In 1999 I attended the University of Maine in Orono. I was as tall then as I am today, and was 175 pounds. Excited about joining the ranks of the adult world—or so I perceived—I needed a new wardrobe. Fresh off summer vacation, and with cash in my pockets from that post high school job, I hit the mall and surfed all the stores, hungry to find my own identity through fashion.
17 years later, and I still have some of those clothes. Really, I do. Some hit the rag pile, some disintegrated from too many washes, others, well, lets just say, at the time I didn’t know you shouldn’t put wool sweaters in the dryer…on high…for an hour. Whatever the reasons, some vanished, and others, they are still with me today. And those that survived fit me better than newer clothing today.

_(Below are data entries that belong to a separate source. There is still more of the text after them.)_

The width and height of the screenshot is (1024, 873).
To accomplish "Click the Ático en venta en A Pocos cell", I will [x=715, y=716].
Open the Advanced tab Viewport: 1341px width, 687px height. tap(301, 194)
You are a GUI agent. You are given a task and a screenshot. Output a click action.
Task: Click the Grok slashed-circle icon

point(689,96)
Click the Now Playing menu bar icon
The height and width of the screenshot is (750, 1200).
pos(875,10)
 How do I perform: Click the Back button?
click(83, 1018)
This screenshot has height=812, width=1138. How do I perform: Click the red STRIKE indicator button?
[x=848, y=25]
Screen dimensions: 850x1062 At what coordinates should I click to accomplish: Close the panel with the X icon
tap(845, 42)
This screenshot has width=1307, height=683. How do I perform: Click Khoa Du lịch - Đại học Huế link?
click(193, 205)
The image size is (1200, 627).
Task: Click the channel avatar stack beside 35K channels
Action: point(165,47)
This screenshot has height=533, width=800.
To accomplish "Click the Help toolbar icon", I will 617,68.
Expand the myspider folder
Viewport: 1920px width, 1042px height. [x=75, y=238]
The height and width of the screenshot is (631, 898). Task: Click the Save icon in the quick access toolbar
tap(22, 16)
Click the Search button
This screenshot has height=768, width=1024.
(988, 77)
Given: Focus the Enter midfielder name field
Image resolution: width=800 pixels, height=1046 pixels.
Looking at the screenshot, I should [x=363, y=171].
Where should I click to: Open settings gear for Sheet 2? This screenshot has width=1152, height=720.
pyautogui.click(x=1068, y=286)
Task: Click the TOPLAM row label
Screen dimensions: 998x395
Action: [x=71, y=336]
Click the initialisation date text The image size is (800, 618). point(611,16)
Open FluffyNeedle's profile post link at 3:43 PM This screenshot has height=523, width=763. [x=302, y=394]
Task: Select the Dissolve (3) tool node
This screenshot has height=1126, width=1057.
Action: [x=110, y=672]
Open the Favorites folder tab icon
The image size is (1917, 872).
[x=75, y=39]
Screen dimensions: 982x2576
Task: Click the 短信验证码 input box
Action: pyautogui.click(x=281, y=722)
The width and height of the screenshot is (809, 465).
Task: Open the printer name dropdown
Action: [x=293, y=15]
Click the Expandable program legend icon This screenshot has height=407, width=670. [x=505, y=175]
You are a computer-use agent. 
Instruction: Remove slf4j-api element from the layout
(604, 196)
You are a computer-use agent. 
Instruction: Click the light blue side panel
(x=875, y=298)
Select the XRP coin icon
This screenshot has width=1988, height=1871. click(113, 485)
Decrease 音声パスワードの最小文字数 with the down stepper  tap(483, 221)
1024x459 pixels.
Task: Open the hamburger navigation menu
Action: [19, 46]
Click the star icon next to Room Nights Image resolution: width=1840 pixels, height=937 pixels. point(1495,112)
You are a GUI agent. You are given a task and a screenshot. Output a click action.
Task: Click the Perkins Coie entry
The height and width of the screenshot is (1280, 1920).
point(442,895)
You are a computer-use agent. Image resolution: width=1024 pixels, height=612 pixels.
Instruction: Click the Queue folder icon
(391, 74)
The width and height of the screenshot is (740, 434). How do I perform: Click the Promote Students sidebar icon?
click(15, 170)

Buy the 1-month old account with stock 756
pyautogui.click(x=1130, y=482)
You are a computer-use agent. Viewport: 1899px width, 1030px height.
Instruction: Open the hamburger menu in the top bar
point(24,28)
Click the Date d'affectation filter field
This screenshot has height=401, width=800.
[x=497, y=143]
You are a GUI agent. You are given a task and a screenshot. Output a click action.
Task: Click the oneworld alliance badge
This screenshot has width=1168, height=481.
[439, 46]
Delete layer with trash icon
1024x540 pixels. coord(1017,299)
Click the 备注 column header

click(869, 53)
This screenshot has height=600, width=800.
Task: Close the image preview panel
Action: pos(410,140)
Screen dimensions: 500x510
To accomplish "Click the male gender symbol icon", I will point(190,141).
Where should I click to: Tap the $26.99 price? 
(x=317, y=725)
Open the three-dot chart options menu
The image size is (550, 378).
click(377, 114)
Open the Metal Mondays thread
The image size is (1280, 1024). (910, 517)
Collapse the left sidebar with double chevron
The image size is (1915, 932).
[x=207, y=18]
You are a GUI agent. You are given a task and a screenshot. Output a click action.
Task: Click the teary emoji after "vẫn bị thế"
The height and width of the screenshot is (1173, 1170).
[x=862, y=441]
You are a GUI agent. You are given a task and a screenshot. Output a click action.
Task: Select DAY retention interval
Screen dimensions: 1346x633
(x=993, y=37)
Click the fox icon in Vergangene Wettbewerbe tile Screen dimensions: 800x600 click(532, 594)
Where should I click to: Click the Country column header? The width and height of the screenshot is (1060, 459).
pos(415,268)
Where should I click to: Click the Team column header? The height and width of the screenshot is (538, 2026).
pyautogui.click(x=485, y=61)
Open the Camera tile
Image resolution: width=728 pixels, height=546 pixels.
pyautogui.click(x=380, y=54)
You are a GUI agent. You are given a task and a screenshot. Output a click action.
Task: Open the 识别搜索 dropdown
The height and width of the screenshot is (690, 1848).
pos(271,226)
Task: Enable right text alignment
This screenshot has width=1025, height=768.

Finding clothes has become a trying task. It has become this daunting trial to discover a clothing line that fits a tall man, or is made for an ADULT male—I know, first world problems. Let me elaborate. Men’s clothing today has shrunk. The categories for mens jeans are typically, “slim, skinny, ultra slim, tapered slim, and relaxed.” When I am lucky to find relaxed sizes, they might as well be loose burlap sacks tied to each leg. There seems to be very little in-between. When did men become so thin, that the only option is slim or skinny? What about the rest of us with meat on our bones?
Pants used to be sized according to the actual mens waist size, that is not always true anymore. There is no rhyme or reason to it. If you’ve had a pair of 36 waist jeans for years in a specific brand, try on the same brand and size today, because in all likelihood, they are larger than they used to be. In other words our wastes are growing, and the manufacturers acknowledge that, but don’t want us to feel self conscious. So, they just pad the number a little bit.
Some clothing companies have taken notice. Lines that cater toward an adult male—in fashion and size—overtly advertise this in their description of their clothing. One clothing company describes their jeans as, “The fit is designed for a man’s frame.” While this is very exciting that a company recognizes not all men are twigs, one other component is usually lacking, the inseam.
As if it isn’t difficult enough, then you cut me off at the hem. Most clothing magazines have begun offering 32” standard on pants, with no other options. So I am stuck with high waters or tight pants. This does not bode well for tall men. And these are just pants.
Shirts have shrank, sweaters are shorter, and sleeves are catastrophically impotent. I put on a sweater from 1999 the other day. It is a Large. The sweater is long, covering my torso, and the sleeves go to the middle of my hands— in other words, it still fits. I recently tried on a new XL sweater from the same company, and the sleeves are too short, and it is no where close to fitting—imagine sausage casing. So what, just buy the next size up. Right?
This is where it gets odd, becomes frustrating. The jump between XL and XXL is staggering. It is like a black hole, a vortex. The article of clothing swallows the body, leaving no discernible shape. I am awash in a see of flannel, adrift in an ocean of chambray. Again, when sizing my shirts, I fit into a Large chambray shirt I purchased in the early 2000s, yet those sold today are so petite, I look like Lou Ferrigno turning green—you wouldn’t like me when I’m angry.
Let me impart a lesson to the tall man, who is in search of clothing that fits him. Go for classic looks, not current trends and fashion, we are doomed in that category. If you find what fits you, and you like it, buy as many as you can, because you will probably never find it again. I horde pants in my closet, jeans fill drawers, and shirts are neatly folded on shelves. The tall mans curse, I can reach anything on the top shelf, but my shirts can’t reach my wrist.